When students or residents of Athens venture off-campus to the Uptown area, they can use ParkMobile.

“We wanted to give people the opportunity to pay for their parking with an alternative source using their smartphone instead of needing to carry quarters around all the time,” Ron Lucas, Athens deputy service-safety director, said.

In December, ParkMobile’s first month Uptown, there were about 230 transactions, Lucas said. In the first few weeks of January, there were 733 transactions.

“We almost quadrupled when Ohio University came back into session,” Lucas said.

Discussions with the university about its success with the app helped the city make the decision to make ParkMobile available Uptown, Lucas said. He added that he is unaware if the city has experienced any problems with the app so far. 

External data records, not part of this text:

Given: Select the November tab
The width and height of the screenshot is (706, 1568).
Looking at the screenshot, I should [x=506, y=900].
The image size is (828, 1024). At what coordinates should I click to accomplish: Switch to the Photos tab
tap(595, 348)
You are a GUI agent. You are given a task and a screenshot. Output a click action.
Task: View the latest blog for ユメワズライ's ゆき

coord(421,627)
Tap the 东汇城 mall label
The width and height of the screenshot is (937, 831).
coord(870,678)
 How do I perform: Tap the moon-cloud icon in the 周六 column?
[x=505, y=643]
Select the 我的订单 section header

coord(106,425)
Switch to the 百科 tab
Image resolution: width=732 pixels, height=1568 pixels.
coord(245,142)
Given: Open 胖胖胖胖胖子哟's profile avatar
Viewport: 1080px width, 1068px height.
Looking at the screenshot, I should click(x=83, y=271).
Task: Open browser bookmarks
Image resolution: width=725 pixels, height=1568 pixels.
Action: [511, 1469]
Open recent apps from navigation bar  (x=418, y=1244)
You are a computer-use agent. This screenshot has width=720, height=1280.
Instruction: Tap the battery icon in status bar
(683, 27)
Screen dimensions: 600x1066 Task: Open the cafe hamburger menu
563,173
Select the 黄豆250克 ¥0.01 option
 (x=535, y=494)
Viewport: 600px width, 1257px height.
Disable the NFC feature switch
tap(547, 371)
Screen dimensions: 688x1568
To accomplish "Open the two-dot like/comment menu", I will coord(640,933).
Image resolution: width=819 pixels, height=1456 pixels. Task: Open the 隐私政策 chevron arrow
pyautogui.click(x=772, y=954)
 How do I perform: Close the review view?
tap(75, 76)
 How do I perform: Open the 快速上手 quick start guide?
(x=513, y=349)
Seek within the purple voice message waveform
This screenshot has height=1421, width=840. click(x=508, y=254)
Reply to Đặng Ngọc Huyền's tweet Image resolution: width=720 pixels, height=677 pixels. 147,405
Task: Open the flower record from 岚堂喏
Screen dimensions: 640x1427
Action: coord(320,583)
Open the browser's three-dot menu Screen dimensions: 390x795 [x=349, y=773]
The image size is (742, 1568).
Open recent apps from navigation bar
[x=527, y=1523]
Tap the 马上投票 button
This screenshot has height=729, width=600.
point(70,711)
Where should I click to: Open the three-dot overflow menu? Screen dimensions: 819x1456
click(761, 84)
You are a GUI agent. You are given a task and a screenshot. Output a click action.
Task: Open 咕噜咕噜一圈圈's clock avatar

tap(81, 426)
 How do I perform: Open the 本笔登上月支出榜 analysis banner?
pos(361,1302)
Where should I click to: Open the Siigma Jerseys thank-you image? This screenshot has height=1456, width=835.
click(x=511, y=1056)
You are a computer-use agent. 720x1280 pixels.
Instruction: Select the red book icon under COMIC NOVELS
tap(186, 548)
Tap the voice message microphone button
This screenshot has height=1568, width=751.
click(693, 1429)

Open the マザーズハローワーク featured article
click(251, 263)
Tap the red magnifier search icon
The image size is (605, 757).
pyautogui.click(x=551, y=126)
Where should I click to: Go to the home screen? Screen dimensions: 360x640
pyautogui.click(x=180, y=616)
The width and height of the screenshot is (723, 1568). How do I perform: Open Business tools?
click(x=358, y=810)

One problem leading to ticket confusion could be when someone parks in a spot for more than the two-hour limit, Lucas said, which is posted on meters.

Other parking spaces Uptown include some four-hour handicap parking spaces and a few 10-hour parking spaces, Lucas said.

Before ParkMobile, parking enforcement officers would walk Uptown to each meter to check to see if it was expired. With ParkMobile, parking enforcement officers check the meter and also check their handheld devices to cross reference license plate numbers with the app.

“We put Wi-Fi hotspots in them, so now they have a live connection to the park mobile interface,” Lucas said.

Lori Lawrence, a parking enforcement clerk at the Athens Police Department, said about 40 people use the app each day, and she expects usage to go up as Spring Semester continues.  

“It’s good," Lawrence said. "Everything has been going smoothly with (it)."